== Texto de origen ==
==================================================

Siete Oscar para Oppenheimer

Entre la asfixiante dictadura de lo “políticamente correcto” –que obliga a incluir toda diversidad de raza, género y orientación sexual– vemos por fin una obra adulta.

Protestante Digital · 12 DE MARZO DE 2024 · 08:00

El problema que plantea 'Oppenheimer' es el dilema mismo del perdón.,Oppenheimer Oscar
El problema que plantea 'Oppenheimer' es el dilema mismo del perdón.

Hacía tiempo que los Oscar no premiaban una película tan sólida como OppenheimerEn medio de tantas consignas y la cada vez más asfixiante dictadura de lo “políticamente correcto” –por la que cada obra tiene que representar toda diversidad de raza, género y orientación sexual–, por fin asistimos a una obra compleja y adulta, que no se puede reducir a los simplistas esquemas a los que parece habernos condenado el victimismo últimamente. 

La obra de Christopher Nolan es un auténtico prodigio cinematográfico, perfectamente ensamblado, que hace que se pasen tres horas sin darse cuenta, ante el único espectáculo de continuas conversaciones que despiertan una creciente curiosidad, aunque no tengas la menor idea de ciencia. Su obsesión por lo analógico y el perfeccionismo con el que aspira a imitar a su maestro, Stanley Kubrick, nunca le han dado tan buenos resultados como en esta película, una verdadera obra maestra.

==================================================

== Ejercicio breve A ==
Devuelve copiado del texto sobre Oppenheimer el fragmento que va desde "Siete Oscar para" hasta "una obra adulta.".
== Ejercicio breve B ==
Reúne cada línea de las entradas en la que aparezca la palabra "height", respetando mayúsculas y minúsculas.

== Datos proporcionados ==
==================================================

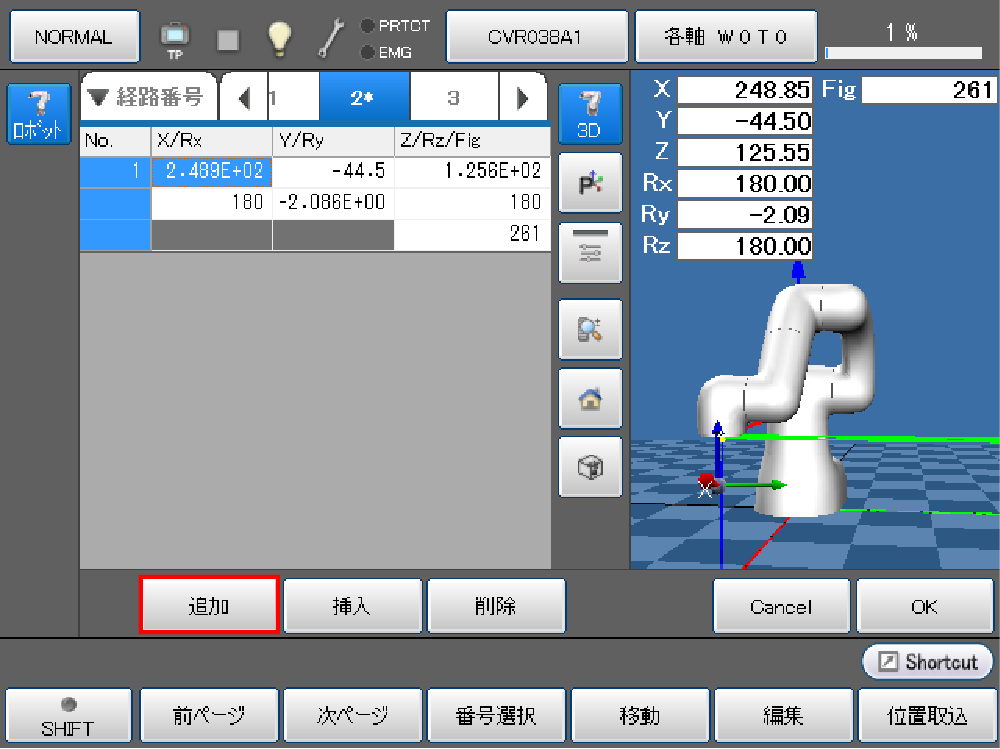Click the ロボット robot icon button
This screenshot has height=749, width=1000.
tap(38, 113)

==================================================

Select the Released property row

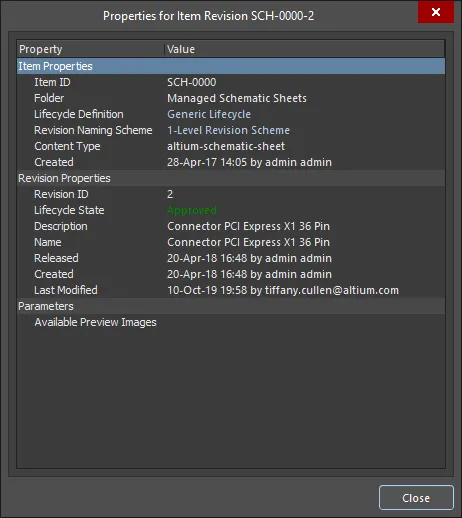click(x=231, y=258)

==================================================

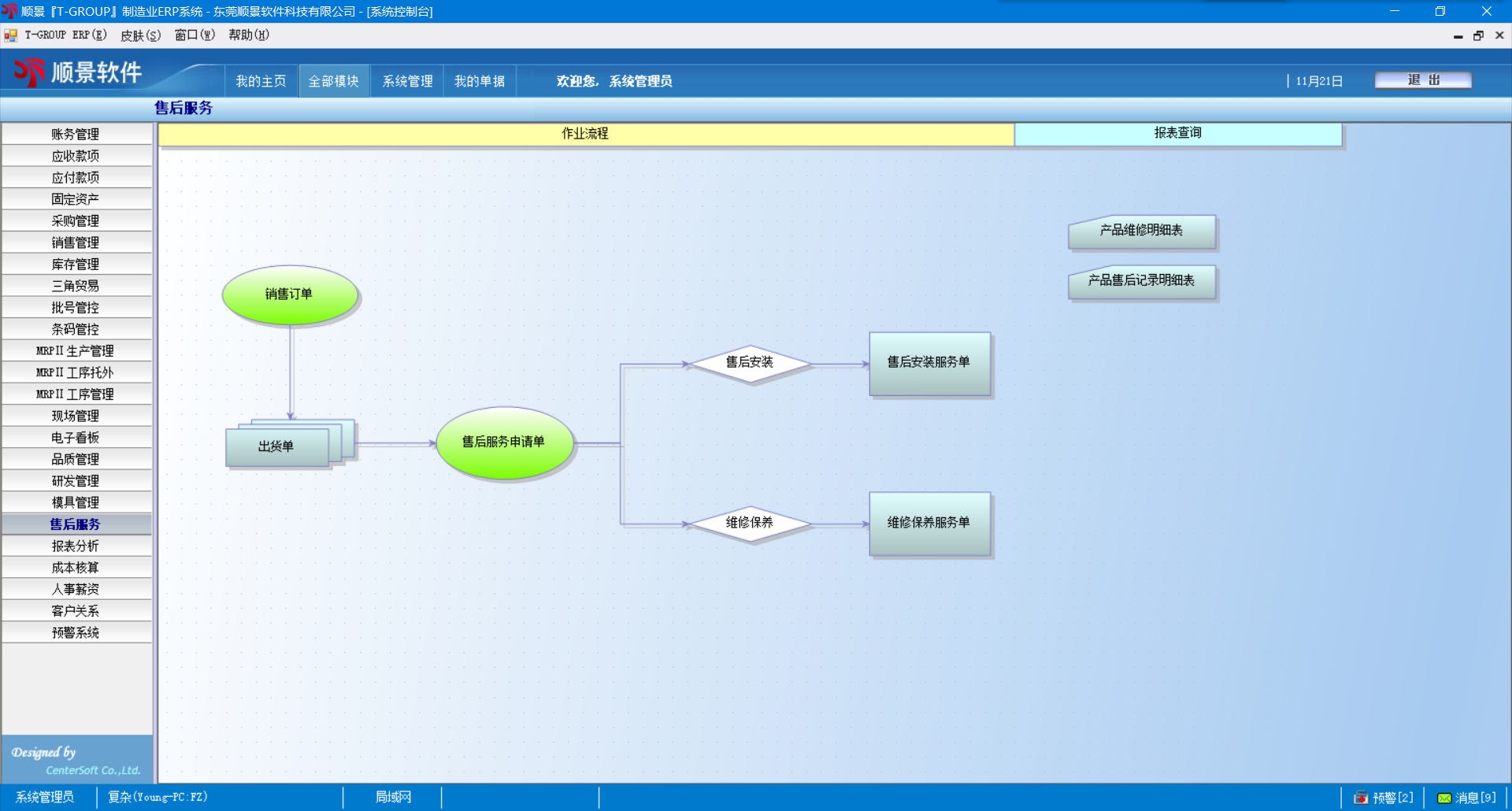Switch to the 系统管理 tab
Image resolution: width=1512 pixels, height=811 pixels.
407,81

==================================================

== Respuesta escrita A ==
Siete Oscar para Oppenheimer

Entre la asfixiante dictadura de lo “políticamente correcto” –que obliga a incluir toda diversidad de raza, género y orientación sexual– vemos por fin una obra adulta.

== Respuesta escrita B ==
This screenshot has height=749, width=1000.
Image resolution: width=1512 pixels, height=811 pixels.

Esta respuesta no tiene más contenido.